With full-scale solar in the desert southwest, and wind in the plains states, we're going to need a big battery (items not to scale!).
But solar and wind suffer a serious problem in that they are not always available. There are windless days, there are sunless nights, and worst of all, there are windless nights. Obviously, this calls for energy storage, allowing us to collect the energy when we can, and use it when we want.
Small-scale off-grid solar and wind installations have been doing this for a long time, typically using lead-acid batteries as the storage medium. I myself have four golf-cart batteries in my garage storing the energy from eight 130 W solar panels, and use these to power the majority of my electricity consumption at home.
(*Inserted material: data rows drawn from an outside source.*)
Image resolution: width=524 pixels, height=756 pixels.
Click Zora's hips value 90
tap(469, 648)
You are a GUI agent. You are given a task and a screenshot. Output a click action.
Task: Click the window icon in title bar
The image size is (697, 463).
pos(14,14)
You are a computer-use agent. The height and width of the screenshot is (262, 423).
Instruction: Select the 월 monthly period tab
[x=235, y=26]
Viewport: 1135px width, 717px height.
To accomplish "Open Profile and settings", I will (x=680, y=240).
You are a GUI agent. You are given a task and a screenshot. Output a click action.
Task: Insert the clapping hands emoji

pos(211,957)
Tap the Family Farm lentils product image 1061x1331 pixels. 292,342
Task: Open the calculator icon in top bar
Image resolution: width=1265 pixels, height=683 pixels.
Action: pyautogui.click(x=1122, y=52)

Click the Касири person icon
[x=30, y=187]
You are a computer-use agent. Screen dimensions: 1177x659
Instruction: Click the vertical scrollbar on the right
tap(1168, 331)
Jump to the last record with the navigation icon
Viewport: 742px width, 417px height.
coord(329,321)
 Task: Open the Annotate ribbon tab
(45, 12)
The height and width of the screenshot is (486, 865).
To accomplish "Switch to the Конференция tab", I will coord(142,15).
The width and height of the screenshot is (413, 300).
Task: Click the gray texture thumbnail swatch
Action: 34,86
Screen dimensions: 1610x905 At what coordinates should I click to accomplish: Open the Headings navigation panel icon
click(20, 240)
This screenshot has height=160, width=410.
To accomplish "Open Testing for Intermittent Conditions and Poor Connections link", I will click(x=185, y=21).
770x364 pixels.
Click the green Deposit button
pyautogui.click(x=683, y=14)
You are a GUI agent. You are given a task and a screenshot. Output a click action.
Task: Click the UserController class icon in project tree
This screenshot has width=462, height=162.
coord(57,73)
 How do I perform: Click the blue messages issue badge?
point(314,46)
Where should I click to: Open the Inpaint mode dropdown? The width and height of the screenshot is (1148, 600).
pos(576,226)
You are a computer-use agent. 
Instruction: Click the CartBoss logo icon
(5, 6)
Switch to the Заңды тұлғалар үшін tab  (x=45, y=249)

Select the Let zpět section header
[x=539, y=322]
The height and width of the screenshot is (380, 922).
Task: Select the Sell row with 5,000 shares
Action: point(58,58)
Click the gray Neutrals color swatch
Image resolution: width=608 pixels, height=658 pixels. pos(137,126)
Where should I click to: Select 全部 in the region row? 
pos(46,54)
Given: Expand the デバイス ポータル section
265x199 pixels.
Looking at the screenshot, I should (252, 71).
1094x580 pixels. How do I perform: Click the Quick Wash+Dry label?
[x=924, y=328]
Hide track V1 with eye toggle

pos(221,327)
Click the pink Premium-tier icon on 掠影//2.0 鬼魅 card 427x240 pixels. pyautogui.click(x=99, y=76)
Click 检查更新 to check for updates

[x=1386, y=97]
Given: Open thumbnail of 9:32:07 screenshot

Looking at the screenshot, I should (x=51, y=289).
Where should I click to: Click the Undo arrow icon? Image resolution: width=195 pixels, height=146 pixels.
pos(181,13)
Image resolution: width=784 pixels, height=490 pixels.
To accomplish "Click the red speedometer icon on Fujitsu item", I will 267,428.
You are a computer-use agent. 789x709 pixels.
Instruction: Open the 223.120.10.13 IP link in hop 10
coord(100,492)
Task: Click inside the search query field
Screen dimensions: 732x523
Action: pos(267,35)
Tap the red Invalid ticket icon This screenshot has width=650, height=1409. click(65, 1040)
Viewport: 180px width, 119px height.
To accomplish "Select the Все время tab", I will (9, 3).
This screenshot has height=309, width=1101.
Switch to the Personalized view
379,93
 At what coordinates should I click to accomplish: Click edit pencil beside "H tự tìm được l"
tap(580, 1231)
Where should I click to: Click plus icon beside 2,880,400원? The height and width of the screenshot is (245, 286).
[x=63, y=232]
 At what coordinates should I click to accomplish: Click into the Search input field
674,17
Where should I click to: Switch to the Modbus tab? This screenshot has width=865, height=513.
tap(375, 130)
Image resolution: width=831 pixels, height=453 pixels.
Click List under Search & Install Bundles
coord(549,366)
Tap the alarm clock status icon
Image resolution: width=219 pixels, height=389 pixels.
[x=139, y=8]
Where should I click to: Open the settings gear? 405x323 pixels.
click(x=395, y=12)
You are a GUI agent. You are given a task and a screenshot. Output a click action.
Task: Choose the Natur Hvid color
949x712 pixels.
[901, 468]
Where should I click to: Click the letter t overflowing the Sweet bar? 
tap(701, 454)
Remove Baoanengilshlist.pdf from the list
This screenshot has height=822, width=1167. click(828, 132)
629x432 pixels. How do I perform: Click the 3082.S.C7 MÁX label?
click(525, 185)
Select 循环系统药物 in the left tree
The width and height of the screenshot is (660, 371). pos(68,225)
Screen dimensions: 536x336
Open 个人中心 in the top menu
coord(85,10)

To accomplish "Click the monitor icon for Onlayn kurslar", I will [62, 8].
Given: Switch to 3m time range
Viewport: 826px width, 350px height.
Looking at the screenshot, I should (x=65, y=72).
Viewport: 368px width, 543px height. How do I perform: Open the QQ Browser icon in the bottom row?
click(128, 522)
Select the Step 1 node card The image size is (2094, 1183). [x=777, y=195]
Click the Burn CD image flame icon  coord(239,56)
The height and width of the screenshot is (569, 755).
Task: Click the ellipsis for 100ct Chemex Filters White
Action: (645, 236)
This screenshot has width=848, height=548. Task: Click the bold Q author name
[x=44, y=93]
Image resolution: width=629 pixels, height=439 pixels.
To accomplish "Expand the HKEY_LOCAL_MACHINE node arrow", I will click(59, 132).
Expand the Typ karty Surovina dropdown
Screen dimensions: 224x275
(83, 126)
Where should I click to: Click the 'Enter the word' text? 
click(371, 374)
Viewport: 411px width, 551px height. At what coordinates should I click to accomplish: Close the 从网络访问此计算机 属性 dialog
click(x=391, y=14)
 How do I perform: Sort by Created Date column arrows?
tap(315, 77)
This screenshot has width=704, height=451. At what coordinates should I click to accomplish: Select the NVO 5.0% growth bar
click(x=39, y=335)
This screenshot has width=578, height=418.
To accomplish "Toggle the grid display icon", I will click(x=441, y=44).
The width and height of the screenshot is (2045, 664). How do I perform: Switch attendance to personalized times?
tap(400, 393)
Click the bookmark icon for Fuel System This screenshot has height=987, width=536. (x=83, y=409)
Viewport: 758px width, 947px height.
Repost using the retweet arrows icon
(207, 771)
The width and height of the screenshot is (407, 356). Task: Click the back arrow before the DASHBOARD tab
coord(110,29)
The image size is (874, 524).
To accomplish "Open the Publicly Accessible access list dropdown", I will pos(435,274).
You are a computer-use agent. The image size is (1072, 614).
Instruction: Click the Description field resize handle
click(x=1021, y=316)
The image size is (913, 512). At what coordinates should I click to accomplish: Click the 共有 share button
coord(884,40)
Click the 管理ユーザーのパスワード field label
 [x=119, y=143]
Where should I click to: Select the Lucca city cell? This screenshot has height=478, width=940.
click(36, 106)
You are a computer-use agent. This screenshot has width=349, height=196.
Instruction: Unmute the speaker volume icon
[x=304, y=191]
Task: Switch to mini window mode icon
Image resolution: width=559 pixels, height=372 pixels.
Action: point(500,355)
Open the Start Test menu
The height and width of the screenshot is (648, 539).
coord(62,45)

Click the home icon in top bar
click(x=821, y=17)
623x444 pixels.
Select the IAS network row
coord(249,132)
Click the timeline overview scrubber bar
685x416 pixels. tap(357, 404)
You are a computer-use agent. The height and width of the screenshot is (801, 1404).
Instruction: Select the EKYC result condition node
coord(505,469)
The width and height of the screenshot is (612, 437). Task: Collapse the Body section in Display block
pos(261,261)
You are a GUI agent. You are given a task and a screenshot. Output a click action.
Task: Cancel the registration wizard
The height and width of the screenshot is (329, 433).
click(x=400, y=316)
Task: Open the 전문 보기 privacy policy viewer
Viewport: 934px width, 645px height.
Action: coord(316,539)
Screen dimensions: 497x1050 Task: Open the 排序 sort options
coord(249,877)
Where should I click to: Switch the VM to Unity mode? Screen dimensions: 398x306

It’s worth pausing to appreciate this fact. Compare this scheme to the dream source of fusion. Why do people go ga-ga over fusion? Because there is enough deuterium in water (sea water is fine) to provide a seemingly inexhaustible source of energy, and there are no atmospheric emissions in the process. Meanwhile, solar provides a source that will last longer (billions of years), produces even less pollution (no radioactive contamination of containment vessel), and is here today! It’s even affordable enough and low-tech enough to be on my roof and in my garage! People—we have arrived!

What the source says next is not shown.